### Problem
Using the sentiment analysis tutorial, answer:
1. What two other names does it give for sentiment analysis?
2. Which package supplies the books used as textual data?
3. Which lexicon is used with filter() on the words?

The aim of this project is to build a sentiment analysis model which will allow us to categorize words based on their sentiments, that is whether they are positive, negative and also the magnitude of it. Before we start with our R project, let us understand sentiment analysis in detail.
Sentiment Analysis is a process of extracting opinions that have different polarities. By polarities, we mean positive, negative or neutral. It is also known as opinion mining and polarity detection. With the help of sentiment analysis, you can find out the nature of opinion that is reflected in documents, websites, social media feed, etc. Sentiment Analysis is a type of classification where the data is classified into different classes. These classes can be binary in nature (positive or negative) or, they can have multiple classes (happy, sad, angry, etc.).
We will make use of three general purpose lexicons like –
These three lexicons make use of the unigrams. Unigrams are a type of n-gram model that consists of a sequence of 1 item, that is, a word collected from a given textual data.
The janeaustenr package will provide us with the textual data in the form of books authored by the novelist Jane Austen. Tidytext will allow us to perform efficient text analysis on our data. We will convert the text of our books into a tidy format using unnest_tokens() function.
library(janeaustenr)
library(stringr)
library(tidytext)
library(dplyr)
library(tidyr)
library(ggplot2)
library(reshape2)
library(wordcloud)
tidy_data <- austen_books() %>%
group_by(book) %>%
mutate(linenumber = row_number(),
chapter = cumsum(str_detect(text, regex("^chapter [\\divxlc]",
ignore_case = TRUE)))) %>%
ungroup() %>%
unnest_tokens(word, text)
We have performed the tidy operation on our text such that each row contains a single word. We will now make use of the “bing” lexicon to and implement filter() over the words.
positive_senti <- get_sentiments("bing") %>%
filter(sentiment == "positive")

### Data segment
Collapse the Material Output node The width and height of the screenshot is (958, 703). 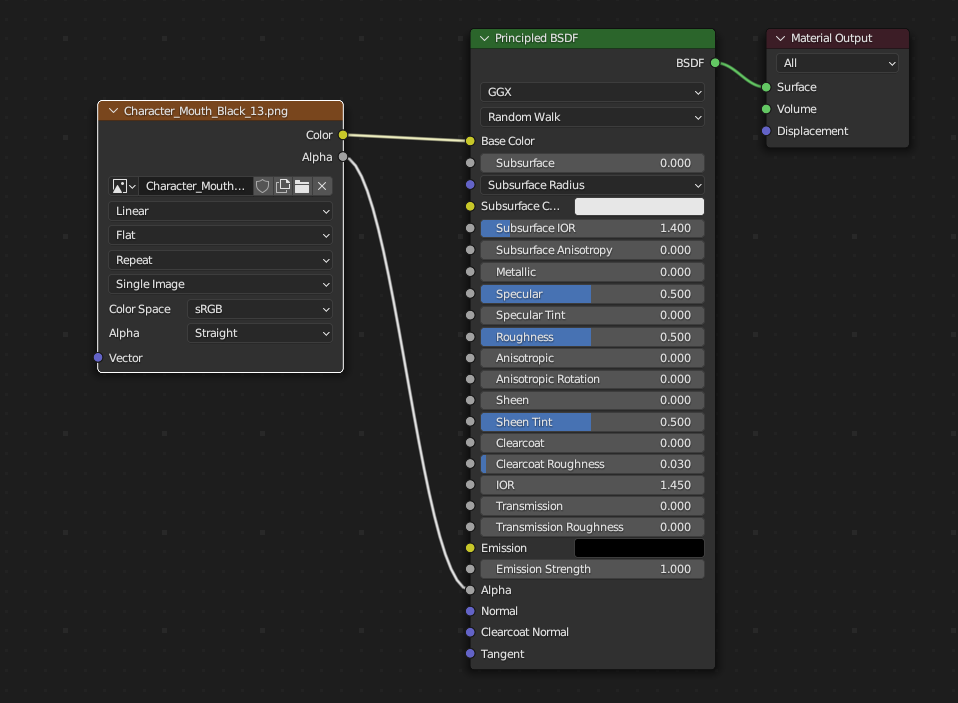[x=780, y=39]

### Output of the exercise
1. Opinion mining and polarity detection
2. janeaustenr
3. The "bing" lexicon